Updated on June 18, 2013

What is Gerrymandering?

Gerrymandering (also known by its official name: redistricting) is the process of redrawing congressional districts in so that they will greatly favor one particular party in the next election. For instance, The Republican Party will redraw (as it did in 2010) a district so that it has little to no minority population and in the process, create another district that has too high a percentage of minorities, thus reducing the effect they have in the overall election results.

Who Controls the Redistricting Process?

The process is controlled by whichever party is in control in the House of Representatives. So, whichever party is in control uses the redistricting process to strengthen the seats they already hold, and weaken the seats they seek to convert, thus solidifying their majority. Seems like a conflict of interest, you say? Indeed it is.

Some states have started to use an independent commission (Iowa, for example) to draw the district lines, thereby removing the chance for gerrymandering. The chance for this happening on the federal level is next to none. Doing so would essentially be a large political power loss for whichever party passed such a measure, and is therefore quite unlikely.

Partisanship on the Increase

The main negative of gerrymandering is the increased partisan environment it creates. We are seeing the fruits of the Republicans labor right now. Currently, most Republicans do not want to negotiate or compromise with the President because they don't feel that their congressional seat is competitive with Democrats, therefore reducing the need for any bipartisanship. The only threat to their seat actually comes from their own party now in the form of primary challenges from Tea Party candidates, who are usually to the far right of most conservatives. Many more pragmatic Republican senators have already been kicked out of office by Tea Party candidates because of this.

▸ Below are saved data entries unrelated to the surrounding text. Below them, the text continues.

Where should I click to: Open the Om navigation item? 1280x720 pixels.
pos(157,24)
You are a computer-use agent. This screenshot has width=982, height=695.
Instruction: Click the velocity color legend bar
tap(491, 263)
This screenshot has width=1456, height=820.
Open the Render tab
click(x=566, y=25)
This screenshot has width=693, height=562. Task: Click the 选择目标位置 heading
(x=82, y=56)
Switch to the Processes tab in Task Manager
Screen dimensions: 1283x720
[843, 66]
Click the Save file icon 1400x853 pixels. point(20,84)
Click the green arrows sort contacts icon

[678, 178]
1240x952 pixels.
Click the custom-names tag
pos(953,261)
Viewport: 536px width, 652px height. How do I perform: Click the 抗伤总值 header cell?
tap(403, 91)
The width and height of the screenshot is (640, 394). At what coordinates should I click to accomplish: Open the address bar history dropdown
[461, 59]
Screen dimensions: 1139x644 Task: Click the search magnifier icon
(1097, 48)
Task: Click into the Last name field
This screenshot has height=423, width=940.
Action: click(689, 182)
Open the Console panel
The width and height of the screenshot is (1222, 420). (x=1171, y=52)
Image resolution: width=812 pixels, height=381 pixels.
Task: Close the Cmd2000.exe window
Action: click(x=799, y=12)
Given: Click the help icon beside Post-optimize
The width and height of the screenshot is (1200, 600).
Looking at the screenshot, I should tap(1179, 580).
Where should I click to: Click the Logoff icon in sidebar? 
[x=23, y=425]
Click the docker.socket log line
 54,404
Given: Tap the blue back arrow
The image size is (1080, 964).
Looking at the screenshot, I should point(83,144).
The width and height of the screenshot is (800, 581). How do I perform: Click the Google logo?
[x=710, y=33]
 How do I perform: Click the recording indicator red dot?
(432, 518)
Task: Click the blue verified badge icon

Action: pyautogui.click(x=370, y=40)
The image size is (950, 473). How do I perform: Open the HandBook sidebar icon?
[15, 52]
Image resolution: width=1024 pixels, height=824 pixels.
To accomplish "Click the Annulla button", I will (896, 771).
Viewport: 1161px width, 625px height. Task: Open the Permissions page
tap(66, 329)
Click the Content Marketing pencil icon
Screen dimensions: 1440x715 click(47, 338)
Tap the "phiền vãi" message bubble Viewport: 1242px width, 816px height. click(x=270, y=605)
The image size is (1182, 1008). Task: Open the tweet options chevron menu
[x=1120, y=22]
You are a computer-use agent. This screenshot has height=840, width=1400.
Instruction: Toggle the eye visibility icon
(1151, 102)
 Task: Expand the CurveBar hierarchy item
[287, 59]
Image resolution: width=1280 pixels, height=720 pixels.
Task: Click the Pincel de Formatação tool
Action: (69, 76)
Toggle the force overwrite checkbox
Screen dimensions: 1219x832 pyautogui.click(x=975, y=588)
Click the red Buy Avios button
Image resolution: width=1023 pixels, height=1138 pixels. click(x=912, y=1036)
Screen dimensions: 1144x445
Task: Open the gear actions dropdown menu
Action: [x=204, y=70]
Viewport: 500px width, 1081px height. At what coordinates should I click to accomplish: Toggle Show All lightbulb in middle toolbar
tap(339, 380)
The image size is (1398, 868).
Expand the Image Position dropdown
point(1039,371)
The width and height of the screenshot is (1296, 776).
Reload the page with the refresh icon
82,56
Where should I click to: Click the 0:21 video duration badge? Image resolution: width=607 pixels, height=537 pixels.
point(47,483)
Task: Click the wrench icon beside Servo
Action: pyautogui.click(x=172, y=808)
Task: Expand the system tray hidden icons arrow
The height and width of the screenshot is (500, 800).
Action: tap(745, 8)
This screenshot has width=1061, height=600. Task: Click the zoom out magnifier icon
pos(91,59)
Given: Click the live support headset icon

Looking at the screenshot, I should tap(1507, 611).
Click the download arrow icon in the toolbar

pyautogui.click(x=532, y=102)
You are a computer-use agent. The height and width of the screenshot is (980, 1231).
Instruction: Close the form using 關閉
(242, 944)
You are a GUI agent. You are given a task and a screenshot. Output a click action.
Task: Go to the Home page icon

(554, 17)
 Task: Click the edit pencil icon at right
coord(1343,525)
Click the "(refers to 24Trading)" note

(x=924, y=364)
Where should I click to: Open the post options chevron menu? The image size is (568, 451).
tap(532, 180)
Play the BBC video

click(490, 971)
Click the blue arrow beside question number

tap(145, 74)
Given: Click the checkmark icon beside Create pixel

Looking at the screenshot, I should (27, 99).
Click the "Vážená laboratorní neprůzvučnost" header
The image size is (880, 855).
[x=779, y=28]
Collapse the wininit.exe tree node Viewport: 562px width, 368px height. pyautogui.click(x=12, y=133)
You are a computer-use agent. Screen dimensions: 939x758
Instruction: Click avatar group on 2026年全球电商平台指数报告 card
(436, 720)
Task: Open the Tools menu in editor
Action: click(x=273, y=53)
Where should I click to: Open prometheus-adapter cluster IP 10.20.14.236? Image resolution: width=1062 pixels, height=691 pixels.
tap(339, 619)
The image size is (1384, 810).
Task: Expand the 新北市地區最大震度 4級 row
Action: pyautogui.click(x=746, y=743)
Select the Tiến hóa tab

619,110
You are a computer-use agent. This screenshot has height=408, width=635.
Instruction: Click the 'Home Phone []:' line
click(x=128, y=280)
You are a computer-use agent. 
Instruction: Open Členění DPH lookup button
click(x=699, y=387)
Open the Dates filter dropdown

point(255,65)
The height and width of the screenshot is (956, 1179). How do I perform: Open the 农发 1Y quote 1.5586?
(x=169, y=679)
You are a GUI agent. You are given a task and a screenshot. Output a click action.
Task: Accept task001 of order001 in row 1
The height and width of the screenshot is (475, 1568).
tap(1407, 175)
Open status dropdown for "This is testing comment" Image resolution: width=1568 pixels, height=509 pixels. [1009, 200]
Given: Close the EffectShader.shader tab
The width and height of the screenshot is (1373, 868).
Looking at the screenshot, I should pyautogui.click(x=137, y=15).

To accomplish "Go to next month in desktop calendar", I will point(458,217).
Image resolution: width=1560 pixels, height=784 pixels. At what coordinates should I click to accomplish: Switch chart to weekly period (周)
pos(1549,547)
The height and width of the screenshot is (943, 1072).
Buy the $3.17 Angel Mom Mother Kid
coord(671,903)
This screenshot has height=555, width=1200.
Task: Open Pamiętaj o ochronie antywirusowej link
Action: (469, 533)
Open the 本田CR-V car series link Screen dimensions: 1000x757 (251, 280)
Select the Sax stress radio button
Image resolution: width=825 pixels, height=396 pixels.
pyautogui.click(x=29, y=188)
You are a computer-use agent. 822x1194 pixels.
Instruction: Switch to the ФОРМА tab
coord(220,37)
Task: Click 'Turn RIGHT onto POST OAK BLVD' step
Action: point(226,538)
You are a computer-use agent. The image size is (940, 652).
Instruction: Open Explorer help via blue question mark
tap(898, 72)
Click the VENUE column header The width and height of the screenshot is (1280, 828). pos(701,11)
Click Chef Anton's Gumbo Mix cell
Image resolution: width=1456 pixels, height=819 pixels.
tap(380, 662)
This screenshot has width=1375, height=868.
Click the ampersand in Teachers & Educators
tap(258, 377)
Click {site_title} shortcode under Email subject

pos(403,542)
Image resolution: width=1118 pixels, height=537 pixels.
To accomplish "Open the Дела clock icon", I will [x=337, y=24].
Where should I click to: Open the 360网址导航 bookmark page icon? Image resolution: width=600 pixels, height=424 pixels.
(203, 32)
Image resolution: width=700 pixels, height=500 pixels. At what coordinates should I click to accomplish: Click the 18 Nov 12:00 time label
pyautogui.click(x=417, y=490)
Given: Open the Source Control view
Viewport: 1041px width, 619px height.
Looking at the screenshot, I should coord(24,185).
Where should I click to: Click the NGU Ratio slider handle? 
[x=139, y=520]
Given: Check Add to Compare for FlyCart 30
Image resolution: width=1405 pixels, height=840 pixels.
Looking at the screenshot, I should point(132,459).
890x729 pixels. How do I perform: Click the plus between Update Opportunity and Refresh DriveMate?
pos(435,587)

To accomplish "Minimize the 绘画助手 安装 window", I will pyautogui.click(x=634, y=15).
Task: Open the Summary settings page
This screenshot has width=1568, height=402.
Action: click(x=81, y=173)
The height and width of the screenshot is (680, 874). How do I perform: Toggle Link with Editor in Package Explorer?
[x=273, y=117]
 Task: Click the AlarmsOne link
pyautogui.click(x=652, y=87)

This is not to say that Democrats haven't abused this power either. They have and will continue to do so in the future. It's odd to find something that has such bipartisan participation and yet, destroys bipartisanship in the process.

How Did This Affect the 2012 Elections?

In the outcome of the 2012 elections, President Obama was re-elected, the Democrats expanded their control of the Senate, and most importantly, House Republicans maintained their majority, albeit with fewer seats. But, there's an interesting hidden fact about how they maintained their majority. It turns out that House Republicans actually received fewer votes than Democrats in total (53,822,442 to 54,301,095, respectively). So, in essence, the American people's voice was not heard simply because of gerrymandering.

The Republicans used their newly formed majority in 2010 to rewrite the district lines (as is done every ten years) and therefore strengthening their majority in the House, which allowed them to maintain their majority even while losing the popular vote in the process.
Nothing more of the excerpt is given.